PASSAGE SHOWN:
** Start **

Wednesday, July 14, 2010

Allan Rock Rightly Pilloried

Generally I am not a fan of Denis Rancourt, but his analysis of Allan Rock's work as University of Ottawa president related to Ann Coulter's failed attempt to speak on campus (on a tour where she sucessfully spoke at the University of Western Ontario and the University of Calgary) is magnificent and has a good laugh every couple of paragraphs.
The first thing (40 minutes after the Wolfe email was sent) Allan Rock does (rec-2) is ask his executive officers and his communications staff for their advice in which he states “In my opinion, respect for free expression must be maintained … but I am sensitive to these concerns.” The operative word here is “respect”, as in “appear not to interfere with,” as opposed to “unconditionally defend.”
I love that explication of the word 'respect' as used by Rock.
Another lovely analogy later:
As Allan puts it (rec-21) “there are important principles at stake and we must keep them in mind.”
Can we kill that dude and how would we reconcile that with the law against murder? Can we claim self-defence if the dude can be argued to have had criminal behaviour in the past? This is a former Minister of Justice at work – You can hear the gears turning.
Later Rock sends a note that starts with this:
Ann Coulter is a mean-spirited, small-minded, foul-mouthed poltroon. She is “the loud mouth that bespeaks the vacant mind". She is an ill-informed and deeply offensive shill for a profoundly shallow and ignorant view of the world. She is a malignancy on-the-body politic. She it a disgrace to the broadcasting industry and a leading example of the dramatic decline in the quality of public discourse in recent times.

** End **

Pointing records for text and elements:
** Start **

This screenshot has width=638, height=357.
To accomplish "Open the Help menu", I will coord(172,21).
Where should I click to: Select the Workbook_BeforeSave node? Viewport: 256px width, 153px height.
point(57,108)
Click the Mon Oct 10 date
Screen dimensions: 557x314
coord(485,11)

** End **

EXERCISE INSTRUCTIONS:
a – Rewrite the post on Allan Rock between "Can we kill" and "the gears turning.", inclusive, putting "Attorney General" in place of "Minister of Justice".
b – Answer these questions from the post on Allan Rock.
(i) At which two universities did Ann Coulter successfully speak on her tour?
(ii) How long after the Wolfe email was sent did Rock ask his executive officers and communications staff for advice?
(iii) What former office held by Rock does the post name?
Rely only on the post about Allan Rock and nothing else.

RESULTS IN ORDER:
a –
Can we kill that dude and how would we reconcile that with the law against murder? Can we claim self-defence if the dude can be argued to have had criminal behaviour in the past? This is a former Attorney General at work – You can hear the gears turning.

b –
(i) The University of Western Ontario and the University of Calgary
(ii) 40 minutes
(iii) Minister of Justice